The Cluster
- What is a Cluster?
- Our Cluster
- Connecting to the Cluster
- Xming/Xquartz
- Putty Configuration
- Connecting from outside the UConn domain
- Windows
- Linux
- BBC cluster layout
- Cluster Etiquette
- Monitoring User Quota
Interacting with SGE
- Interactive Sessions
- qlogin
- qrsh
- Batch Job
- Composing Script
- Queue on Cluster and their Status
- All Queue
- Highpri Queue
- Lowpri Queue
- Highmem Queue
Submitted Jobs
The Cluster
What is a Cluster? A desktop or a laptop, in most cases, is inadequate for analysis of large scale datasets (e.g. Genomics, transcriptomics) or to run simulations (e.g. protein dockings, weather forecast). They lack both the processing power and the RAM to carry out these analyses. This limitation can be overcome by joining many of these machines (computers) in a predefined architecture/configuration so that they act as a single unit with enhanced computational power and enabled to share resources. This is the basic concept of a high performance cluster. A cluster consists of a set connected computers that work together so that they can be viewed as a single system. Each computer unit in a cluster is referred as ‘node’.

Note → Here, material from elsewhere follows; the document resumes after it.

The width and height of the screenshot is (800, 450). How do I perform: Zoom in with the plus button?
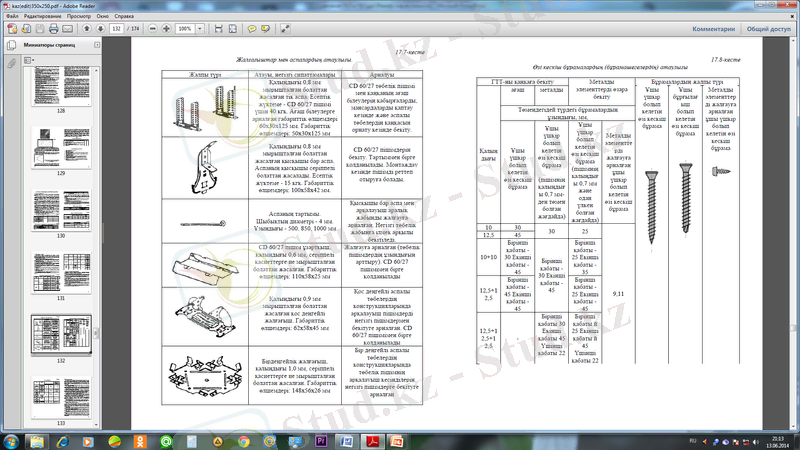click(167, 29)
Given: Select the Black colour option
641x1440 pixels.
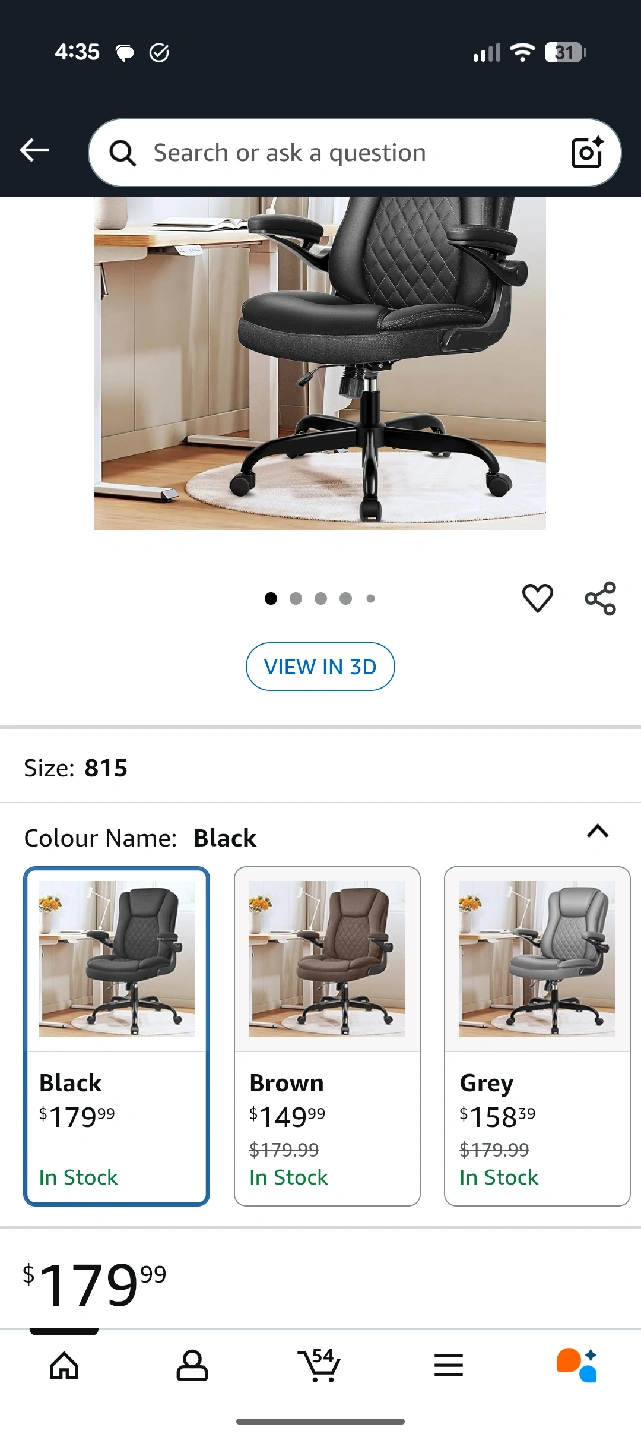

The components of a cluster are usually connected through fast local area networks (“LAN”), with each node running its own instance of an operating system. Clusters improve performance and availability of a single computer. The benefits of clusters include low cost, elasticity and being able to run jobs anytime, anywhere.
Our Cluster The BBC Bioinformatics Facility Dell cluster consists of numerous nodes, each of which is a separate machine with its own hard drive and 2 processors, each having 4 cores. Normally, a single job requires one core, so a single node could run 8 separate analyses simultaneously. A job is always started on the head node, which is the node you are using when you log in to the cluster. Your job may or may not run on the head node; it is up to the scheduler software to decide where your job will run. The software that manages your run is known as the Sun Grid Engine, or SGE for short. It schedules jobs to run in a cluster environment and utilizes system resources in the most efficient way possible. SGE consists of several programs (qsub, qstat, etc.) that you will use to get your run started and check in on its progress.
In order to display graphics from the cluster, we need a software that allows one to use Linux graphical applications remotely. Xming and Xquartz are the display options available for windows and mac respectively. (Download and install it on your local computers)
Windows: Xming
Mac: Xquatz
NOTE: Start the X Server on your machine (Xming/Xquartz), each time you reboot your PC or whenever you want to use X Windows. Once enabled, Xming will appear in your system tray as a black X with an orange circle around the middle.
To log-in to the head node of the cluster run the command Mac or Linux terminal:
ssh your_username@bbcsrv3.biotech.uconn.edu or ssh –X your_username@bbcsrv3.biotech.uconn.edu
-X is to enable X11 forwarding to enable graphics display from cluster.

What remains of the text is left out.